If you are just proactive and think outside the box, we can run this mission-critical project, bringing to the table the high-level learnings and actionable items we plucked like low hanging fruit after the elevator pitch that dictated our next steps.OK, that hurt to write. I'm sure it hurt to read. But I bet you've heard several of those phrases in the past few days. (And if you haven't, I'm guessing you don't work in corporate America.)
What corporate jargon are you tired of? Career Builder asked 5000 workers what corporate buzzwords they'd like to see off the table. Here are the top (or bottom!) phrases that should be banished from the planet:
Outside the box (31%)
Low-hanging fruit (24%)
Loop me in (22%)
Best of breed (19%)
Mission-critical (19 %)
Bring to the table (18%)
Elevator pitch (16%)
One that didn't make the list but that drives me up the wall is "ask" as in "I have an ask for you." People, the word is "request." I have a request for you, and I need to ask you a question.

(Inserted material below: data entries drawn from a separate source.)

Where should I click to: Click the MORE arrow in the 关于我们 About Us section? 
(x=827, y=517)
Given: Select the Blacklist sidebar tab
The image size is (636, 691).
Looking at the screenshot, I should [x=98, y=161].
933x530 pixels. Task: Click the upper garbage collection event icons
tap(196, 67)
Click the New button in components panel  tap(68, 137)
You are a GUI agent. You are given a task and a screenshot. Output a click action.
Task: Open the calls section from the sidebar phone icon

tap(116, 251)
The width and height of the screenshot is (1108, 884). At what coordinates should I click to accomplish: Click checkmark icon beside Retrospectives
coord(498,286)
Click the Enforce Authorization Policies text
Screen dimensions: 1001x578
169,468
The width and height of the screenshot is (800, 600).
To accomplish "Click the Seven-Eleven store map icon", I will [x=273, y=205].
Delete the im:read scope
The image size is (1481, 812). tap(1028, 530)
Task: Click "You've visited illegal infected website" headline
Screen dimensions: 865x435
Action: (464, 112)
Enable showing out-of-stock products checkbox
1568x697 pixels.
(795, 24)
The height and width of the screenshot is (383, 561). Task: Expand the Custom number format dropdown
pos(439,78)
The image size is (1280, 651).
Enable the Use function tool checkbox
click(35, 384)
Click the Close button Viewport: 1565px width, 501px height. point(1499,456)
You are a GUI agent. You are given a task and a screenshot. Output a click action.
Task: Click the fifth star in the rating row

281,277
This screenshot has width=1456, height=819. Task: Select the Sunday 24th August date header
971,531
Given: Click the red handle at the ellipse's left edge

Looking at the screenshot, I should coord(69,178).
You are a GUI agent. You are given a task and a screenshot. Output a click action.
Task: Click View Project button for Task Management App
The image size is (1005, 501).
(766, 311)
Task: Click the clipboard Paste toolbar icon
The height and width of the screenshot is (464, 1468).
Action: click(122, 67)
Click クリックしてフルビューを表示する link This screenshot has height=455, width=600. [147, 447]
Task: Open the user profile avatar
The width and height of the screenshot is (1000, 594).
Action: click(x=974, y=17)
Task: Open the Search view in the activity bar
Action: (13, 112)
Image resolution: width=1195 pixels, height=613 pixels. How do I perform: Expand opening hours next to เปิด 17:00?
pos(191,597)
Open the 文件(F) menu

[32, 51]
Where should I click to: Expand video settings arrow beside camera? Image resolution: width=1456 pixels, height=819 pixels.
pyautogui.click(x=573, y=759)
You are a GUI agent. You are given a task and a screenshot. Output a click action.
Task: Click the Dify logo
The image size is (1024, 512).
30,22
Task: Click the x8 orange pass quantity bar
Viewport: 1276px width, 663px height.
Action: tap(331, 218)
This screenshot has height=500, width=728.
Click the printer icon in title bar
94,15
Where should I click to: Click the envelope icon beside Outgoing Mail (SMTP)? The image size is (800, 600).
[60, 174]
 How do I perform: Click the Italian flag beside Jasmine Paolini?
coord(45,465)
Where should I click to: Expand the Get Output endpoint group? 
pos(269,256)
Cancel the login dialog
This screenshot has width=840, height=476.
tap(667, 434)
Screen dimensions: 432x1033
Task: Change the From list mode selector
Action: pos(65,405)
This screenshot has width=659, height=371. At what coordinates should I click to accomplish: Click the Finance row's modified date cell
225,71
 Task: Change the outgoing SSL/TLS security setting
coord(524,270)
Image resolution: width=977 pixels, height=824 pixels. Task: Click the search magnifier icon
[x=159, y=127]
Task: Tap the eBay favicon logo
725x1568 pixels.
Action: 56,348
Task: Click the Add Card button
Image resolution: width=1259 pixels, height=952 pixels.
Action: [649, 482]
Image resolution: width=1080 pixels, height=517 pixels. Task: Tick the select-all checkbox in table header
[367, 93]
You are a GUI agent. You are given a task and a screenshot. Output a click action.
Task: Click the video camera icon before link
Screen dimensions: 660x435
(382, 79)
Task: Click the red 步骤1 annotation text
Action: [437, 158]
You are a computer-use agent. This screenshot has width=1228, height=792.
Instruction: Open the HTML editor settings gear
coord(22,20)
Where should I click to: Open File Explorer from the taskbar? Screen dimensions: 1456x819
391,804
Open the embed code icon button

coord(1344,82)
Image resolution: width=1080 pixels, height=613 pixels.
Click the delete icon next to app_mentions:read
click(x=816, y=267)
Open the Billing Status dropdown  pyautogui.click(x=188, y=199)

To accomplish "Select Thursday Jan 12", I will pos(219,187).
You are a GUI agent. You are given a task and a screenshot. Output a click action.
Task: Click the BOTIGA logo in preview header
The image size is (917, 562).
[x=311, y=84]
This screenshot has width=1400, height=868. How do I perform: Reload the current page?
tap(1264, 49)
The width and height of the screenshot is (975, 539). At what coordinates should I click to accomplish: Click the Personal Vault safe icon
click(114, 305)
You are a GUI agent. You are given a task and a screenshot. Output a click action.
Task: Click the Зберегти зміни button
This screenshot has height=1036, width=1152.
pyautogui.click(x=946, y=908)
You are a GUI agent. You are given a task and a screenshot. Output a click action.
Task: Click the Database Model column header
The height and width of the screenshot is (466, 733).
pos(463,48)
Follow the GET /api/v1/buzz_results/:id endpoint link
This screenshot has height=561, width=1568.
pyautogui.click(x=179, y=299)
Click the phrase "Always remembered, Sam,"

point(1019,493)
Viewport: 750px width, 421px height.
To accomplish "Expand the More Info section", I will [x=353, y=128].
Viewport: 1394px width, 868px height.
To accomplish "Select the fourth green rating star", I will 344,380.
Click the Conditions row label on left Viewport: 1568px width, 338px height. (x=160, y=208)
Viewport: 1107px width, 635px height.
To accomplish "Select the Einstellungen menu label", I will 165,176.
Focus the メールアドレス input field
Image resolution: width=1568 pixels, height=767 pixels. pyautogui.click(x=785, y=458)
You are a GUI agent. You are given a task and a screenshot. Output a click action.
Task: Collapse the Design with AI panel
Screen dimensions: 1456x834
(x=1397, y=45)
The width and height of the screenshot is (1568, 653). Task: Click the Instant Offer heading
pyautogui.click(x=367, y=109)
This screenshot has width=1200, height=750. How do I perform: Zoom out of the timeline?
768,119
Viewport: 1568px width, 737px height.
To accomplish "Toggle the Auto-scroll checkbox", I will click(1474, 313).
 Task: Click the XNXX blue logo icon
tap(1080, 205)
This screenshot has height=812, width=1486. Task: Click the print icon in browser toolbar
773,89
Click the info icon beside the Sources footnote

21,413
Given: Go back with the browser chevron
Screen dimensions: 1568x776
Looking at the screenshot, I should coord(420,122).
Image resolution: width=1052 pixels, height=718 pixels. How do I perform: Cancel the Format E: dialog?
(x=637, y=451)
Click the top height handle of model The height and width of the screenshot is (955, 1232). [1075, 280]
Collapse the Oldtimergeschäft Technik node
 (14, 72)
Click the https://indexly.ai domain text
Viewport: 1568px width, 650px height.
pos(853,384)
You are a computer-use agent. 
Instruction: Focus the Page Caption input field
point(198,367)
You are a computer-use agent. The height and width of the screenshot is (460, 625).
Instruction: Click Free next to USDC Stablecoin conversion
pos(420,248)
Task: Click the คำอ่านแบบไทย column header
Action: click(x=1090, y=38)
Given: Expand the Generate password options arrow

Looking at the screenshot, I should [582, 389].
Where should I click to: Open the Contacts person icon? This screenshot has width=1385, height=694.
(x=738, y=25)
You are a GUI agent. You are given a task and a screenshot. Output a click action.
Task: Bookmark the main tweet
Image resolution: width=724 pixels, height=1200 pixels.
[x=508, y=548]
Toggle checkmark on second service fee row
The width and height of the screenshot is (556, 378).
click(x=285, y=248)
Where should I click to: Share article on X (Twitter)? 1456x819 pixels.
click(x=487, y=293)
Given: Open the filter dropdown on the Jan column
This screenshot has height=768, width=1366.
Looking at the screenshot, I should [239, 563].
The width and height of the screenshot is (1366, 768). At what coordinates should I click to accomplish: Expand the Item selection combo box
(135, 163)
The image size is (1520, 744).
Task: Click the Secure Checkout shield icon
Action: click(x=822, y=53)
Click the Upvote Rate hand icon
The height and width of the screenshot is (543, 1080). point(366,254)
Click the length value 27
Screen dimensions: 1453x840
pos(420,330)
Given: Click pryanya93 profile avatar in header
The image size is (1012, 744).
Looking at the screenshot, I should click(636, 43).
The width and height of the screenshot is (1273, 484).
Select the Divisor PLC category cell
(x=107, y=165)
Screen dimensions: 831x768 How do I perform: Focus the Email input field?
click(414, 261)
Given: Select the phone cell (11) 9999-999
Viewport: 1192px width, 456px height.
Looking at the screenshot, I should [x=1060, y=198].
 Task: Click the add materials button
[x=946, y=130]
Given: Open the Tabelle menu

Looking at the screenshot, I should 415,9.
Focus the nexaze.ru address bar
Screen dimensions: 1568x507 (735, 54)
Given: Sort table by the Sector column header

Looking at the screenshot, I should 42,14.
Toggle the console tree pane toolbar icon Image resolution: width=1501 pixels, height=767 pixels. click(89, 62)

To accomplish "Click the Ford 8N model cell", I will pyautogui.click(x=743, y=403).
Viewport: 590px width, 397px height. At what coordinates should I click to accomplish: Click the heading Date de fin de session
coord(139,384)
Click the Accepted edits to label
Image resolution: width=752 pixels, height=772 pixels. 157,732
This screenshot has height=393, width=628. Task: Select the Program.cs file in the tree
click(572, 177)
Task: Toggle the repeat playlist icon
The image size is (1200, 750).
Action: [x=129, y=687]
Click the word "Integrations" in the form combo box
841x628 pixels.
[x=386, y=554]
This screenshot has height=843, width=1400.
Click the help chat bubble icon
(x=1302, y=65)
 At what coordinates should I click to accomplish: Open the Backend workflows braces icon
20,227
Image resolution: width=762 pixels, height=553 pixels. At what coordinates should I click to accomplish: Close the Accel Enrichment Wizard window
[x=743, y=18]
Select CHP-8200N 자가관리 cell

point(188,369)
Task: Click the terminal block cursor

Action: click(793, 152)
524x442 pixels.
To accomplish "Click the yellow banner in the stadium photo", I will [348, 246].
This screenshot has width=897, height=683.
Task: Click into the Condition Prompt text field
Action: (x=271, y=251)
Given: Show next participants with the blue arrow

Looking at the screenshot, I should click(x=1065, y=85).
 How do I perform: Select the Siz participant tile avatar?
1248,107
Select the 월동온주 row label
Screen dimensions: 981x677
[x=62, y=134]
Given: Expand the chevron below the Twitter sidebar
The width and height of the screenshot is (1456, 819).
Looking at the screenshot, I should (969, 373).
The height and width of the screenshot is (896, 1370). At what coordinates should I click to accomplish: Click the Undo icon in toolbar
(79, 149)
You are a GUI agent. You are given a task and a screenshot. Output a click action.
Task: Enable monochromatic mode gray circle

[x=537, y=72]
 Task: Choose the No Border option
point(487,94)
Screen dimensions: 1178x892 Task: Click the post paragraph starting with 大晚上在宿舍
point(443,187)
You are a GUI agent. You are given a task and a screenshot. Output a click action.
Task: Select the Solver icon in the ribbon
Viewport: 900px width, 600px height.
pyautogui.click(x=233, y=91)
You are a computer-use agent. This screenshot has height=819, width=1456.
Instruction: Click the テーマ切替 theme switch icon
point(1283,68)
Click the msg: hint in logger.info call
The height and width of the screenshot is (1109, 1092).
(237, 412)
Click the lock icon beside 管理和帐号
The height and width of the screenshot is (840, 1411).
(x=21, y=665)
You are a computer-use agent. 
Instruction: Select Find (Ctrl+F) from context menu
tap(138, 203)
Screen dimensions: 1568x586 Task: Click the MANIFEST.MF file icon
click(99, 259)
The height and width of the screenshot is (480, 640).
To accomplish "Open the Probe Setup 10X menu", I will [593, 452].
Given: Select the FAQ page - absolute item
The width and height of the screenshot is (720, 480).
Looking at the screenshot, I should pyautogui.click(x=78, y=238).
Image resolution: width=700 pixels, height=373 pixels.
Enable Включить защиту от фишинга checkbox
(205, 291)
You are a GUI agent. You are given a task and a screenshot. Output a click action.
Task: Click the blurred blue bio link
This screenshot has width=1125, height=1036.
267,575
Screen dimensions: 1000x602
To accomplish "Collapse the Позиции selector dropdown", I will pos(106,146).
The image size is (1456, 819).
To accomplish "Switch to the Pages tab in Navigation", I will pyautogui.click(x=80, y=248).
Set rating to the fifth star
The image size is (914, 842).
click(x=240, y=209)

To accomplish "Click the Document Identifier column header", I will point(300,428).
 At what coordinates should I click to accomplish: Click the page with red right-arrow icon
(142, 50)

I'm not sure why these types of phrases get picked up and thrown around at corporate meetings. Some people think they originate in dark corners of human-resources departments, which makes sense because too many of us work harder at trying to sound smart than at actually being smart.
Somehow we got the idea that the right phrase will make our ideas sound better. And perhaps they do -- if you've got a boss who babbles about thinking outside the box, it makes sense to present your ideas as ones not confined within cardboard. Which leads me to a question? What's so darn bad about the box? Boxes are good. You can carry a lot more inside a box than outside. Things that fit inside a box are more easily mass produced than unique things anyway, and mass production can lead to profit. Seems to me that thinking within the box snags you some low hanging fruit.
Ahem, sorry. What words or phrases drive you up the wall?